>>>

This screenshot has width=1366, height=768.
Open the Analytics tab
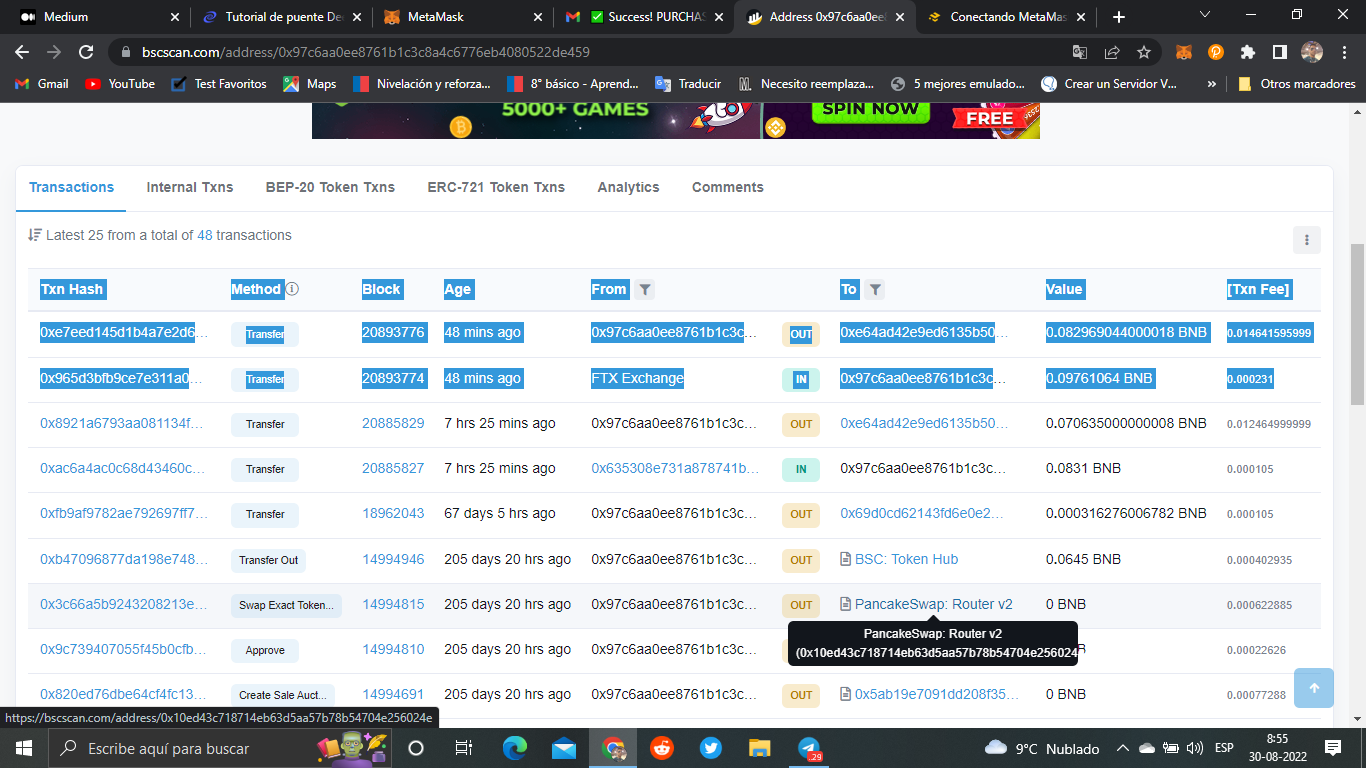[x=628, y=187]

<<<
>>>

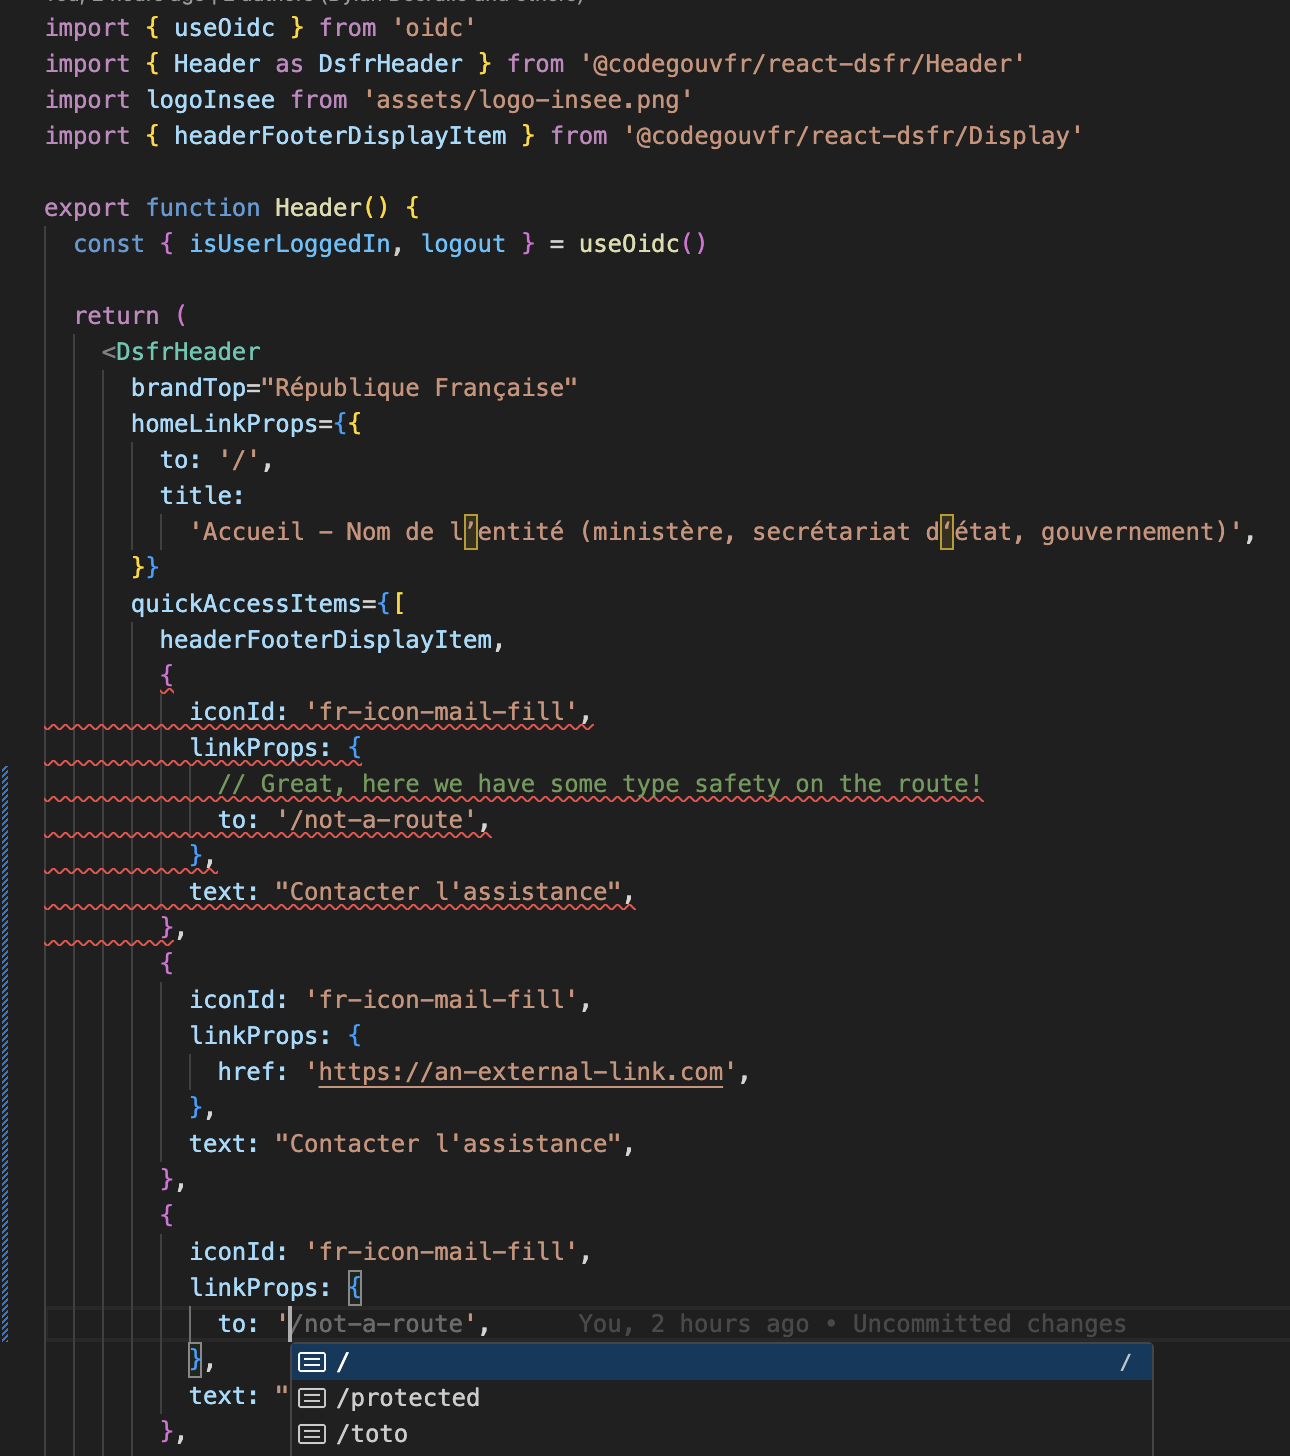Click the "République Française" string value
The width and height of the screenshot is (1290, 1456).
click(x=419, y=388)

<<<
>>>

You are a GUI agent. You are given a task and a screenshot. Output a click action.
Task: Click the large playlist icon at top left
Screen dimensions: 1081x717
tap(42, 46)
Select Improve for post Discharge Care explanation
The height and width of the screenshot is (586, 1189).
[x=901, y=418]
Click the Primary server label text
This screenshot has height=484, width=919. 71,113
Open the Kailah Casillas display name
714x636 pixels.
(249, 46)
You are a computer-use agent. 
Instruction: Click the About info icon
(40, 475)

<<<

> **WHAT YOU WILL DO**
Wherever a line in the records above includes "agent", count it, then give the total and nothing besides.

> **THE ANSWER**
2